Admitamos que Julien tenía labia.
Lestat de Lioncourt
Inesperadamente al abrir la puerta de
su apartamento, pequeño y para nada diáfano, encontró aquellas
flores sobre el escritorio que usaba para comer y estudiar algunos
libros que lograba adquirir con gran esfuerzo. Las flores eran
frescas y reconocí la banda lavanda de su floristería favorita.
Junto a las flores había una nota doblada que dudó durante unos
segundos en tomarla y leerla. Al final, lo hizo.

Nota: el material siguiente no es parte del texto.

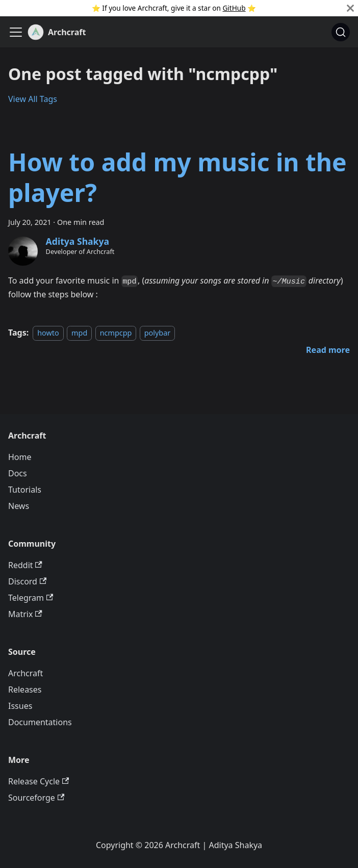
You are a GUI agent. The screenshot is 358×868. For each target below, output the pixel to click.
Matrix (25, 614)
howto (48, 333)
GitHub (234, 8)
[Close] (350, 8)
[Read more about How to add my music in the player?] (328, 350)
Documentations (40, 722)
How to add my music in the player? (177, 177)
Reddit (25, 565)
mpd (79, 333)
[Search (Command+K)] (341, 32)
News (18, 506)
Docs (17, 473)
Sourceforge (36, 798)
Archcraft (25, 673)
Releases (24, 690)
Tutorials (24, 490)
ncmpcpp (116, 333)
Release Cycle (38, 781)
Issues (20, 706)
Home (20, 457)
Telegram (31, 598)
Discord (27, 581)
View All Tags (33, 99)
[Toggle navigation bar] (16, 32)
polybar (157, 333)
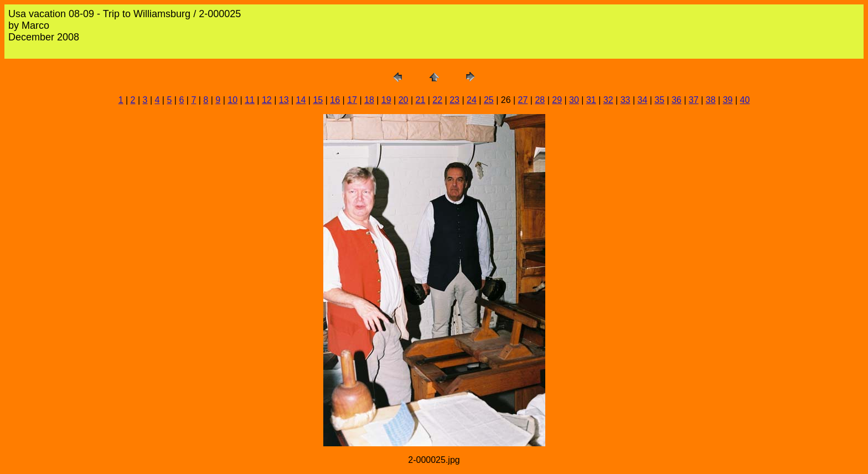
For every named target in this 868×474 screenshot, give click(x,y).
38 (711, 100)
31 (591, 100)
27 (523, 100)
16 (335, 100)
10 (232, 100)
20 (404, 100)
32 (608, 100)
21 (421, 100)
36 (676, 100)
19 (386, 100)
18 (369, 100)
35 (659, 100)
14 (301, 100)
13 (284, 100)
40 (745, 100)
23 (454, 100)
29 (557, 100)
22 (437, 100)
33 (626, 100)
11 (250, 100)
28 (540, 100)
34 (642, 100)
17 (352, 100)
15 (318, 100)
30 (574, 100)
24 (472, 100)
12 (267, 100)
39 (728, 100)
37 (694, 100)
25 (489, 100)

Reunió fuerzas, respiró profundamente
y se encaminó al escritorio para tomarla. Eso sí, primero acarició
algunos pétalos de las diversas flores que allí estaban reunidas,
en un ramo heterogéneo y abundante. Después agarró la nota y se
sentó a leerla. Sus manos temblaban, las letras se emborronaban
mientras leía y acabó llorando. Algunas lágrimas salpicaron el
papel, pero este se reproducía una y otra vez con la voz del hombre
que le había robado el corazón, por no decir el alma y todos sus
pensamientos cuerdos.
«Desnudé tu alma más allá de la
primera capa, inoculé tu recuerdo en cada pensamiento y dejé que el
virus nos contaminara a los dos. La droga del amor se convirtió en
lo único que teníamos para combatir los malos momentos, la tortura
de una sociedad ciega y convulsa en años difíciles, oscuros e
imposibles para que germinara cualquier sentimiento que no fuese
odio, decepción, soledad y desarraigo. La sociedad que yo conocía
no era la misma en la cual naciste, la diferencia era abismal entre
ambos y aún así me tomaste de la mano, me sonreíste y decidiste
manchar de carmín mi boca; la misma boca con la cual te he recitado
canciones como si fueran poemas, te he dicho reproches para que te
embravecieras y he confesado el tormento que sentía cuando te
hallaba lejos de mis brazos, del borde de mi cama o no escuchaba tus
tacones marcando un compás casi sagrado.
Aquí me tienes con los brazos
abiertos, el alma en un puño y las lágrimas convertidas en flores.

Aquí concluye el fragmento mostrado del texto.